On top of the commitments to aid economic recovery and employment creation contained in the programme for Government, the Taoiseach has set this country an ambitious target to make Ireland the best small country in the world in which to do business by 2016. Given the impact of foreign direct investment on our economy, implementing measures to make it easier to invest, conduct business and create jobs is central to achieving the target. The 2012 jobs action plan is one such measure. This document is a culmination of a new approach in delivering success by identifying not just the desired goals for job creation but also those groups, Departments or organisations responsible for achieving these goals. It also identifies a plan of action for further building on the success of the multinational sector. Multinationals invest in Ireland for many reasons, including our talented workforce, geographical position, competitive corporation tax rate and uncomplicated, straightforward business regulatory system. Revenue is one organisation which has gone to great lengths with online and IT support systems to make it easier for businesses to pay taxes and charges such as VAT and so forth.
This legislation forms part of this uncomplicated pro-investment and pro-jobs approach.
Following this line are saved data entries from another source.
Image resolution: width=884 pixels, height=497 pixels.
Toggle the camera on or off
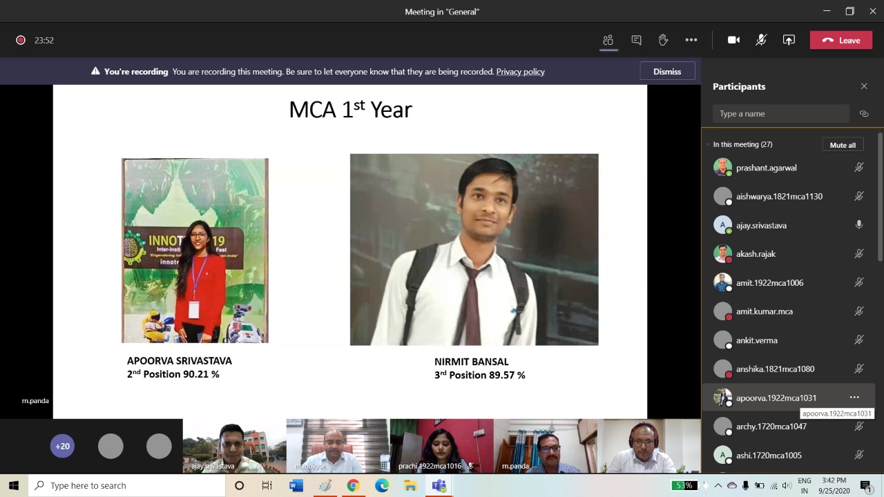coord(733,40)
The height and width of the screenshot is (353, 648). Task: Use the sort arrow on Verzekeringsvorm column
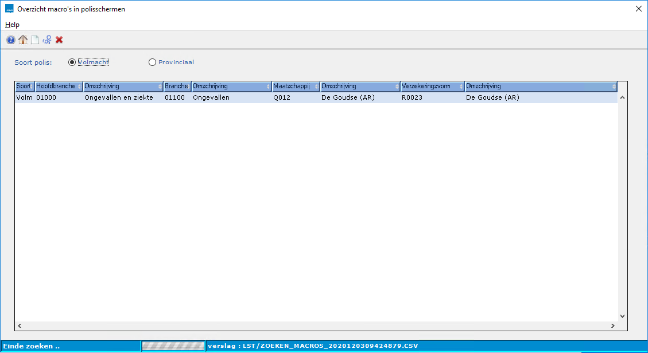pos(462,86)
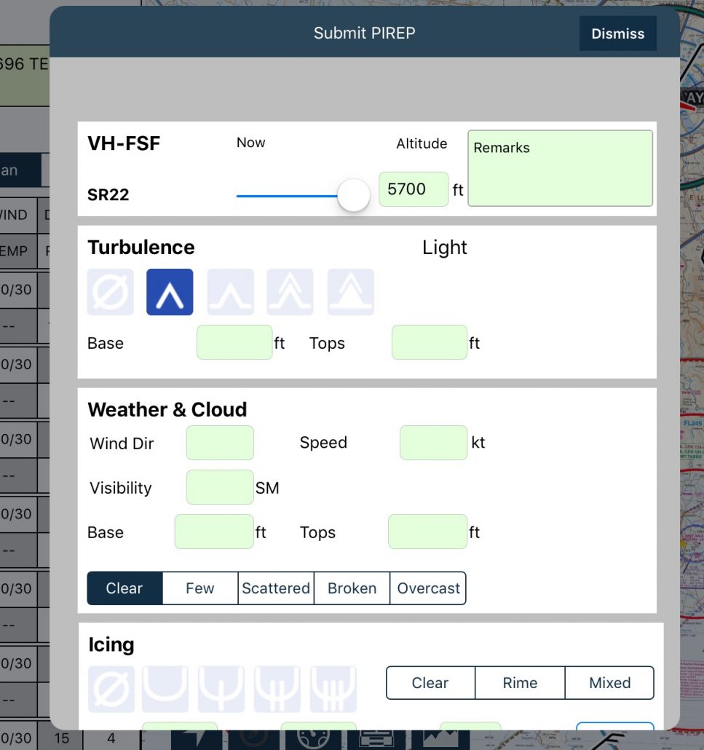Click the Wind Dir input field
The image size is (704, 750).
tap(219, 443)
By extending acceptance of international accounting principles we are simplifying regulations but not diminishing the strength and spirit of the underlying provisions of the various Companies Acts. Furthermore, the specific extension of the acceptance of US-GAAP, or generally accepted accounting principles, will benefit the some 550 US companies with operations across our country. The Bill will also benefit companies whose securities are registered with, or which report to, the US Securities and Exchange Commission.
With this legislation, the Government is ensuring red tape and bureaucracy is kept to a minimum. Accepting the international accountancy practices will further entice and attract multinationals from across the world to Ireland, including to Galway West. This in turn promotes investment and innovation and brings the benefits of employment to both citizens and the State. Indigenous companies also benefit from new contracts and networks, which can lead to new business. The clustering effect which multinationals bring greatly assists in the establishment of indigenous start-ups which spot opportunities either to complement or compete with the newly attracted companies. Ultimately, there is no single cure for our unemployment problem. We need a series of measures, this legislation included, which are well thought out and carefully constructed and complemented by clear points of responsibility which will get our people back to work.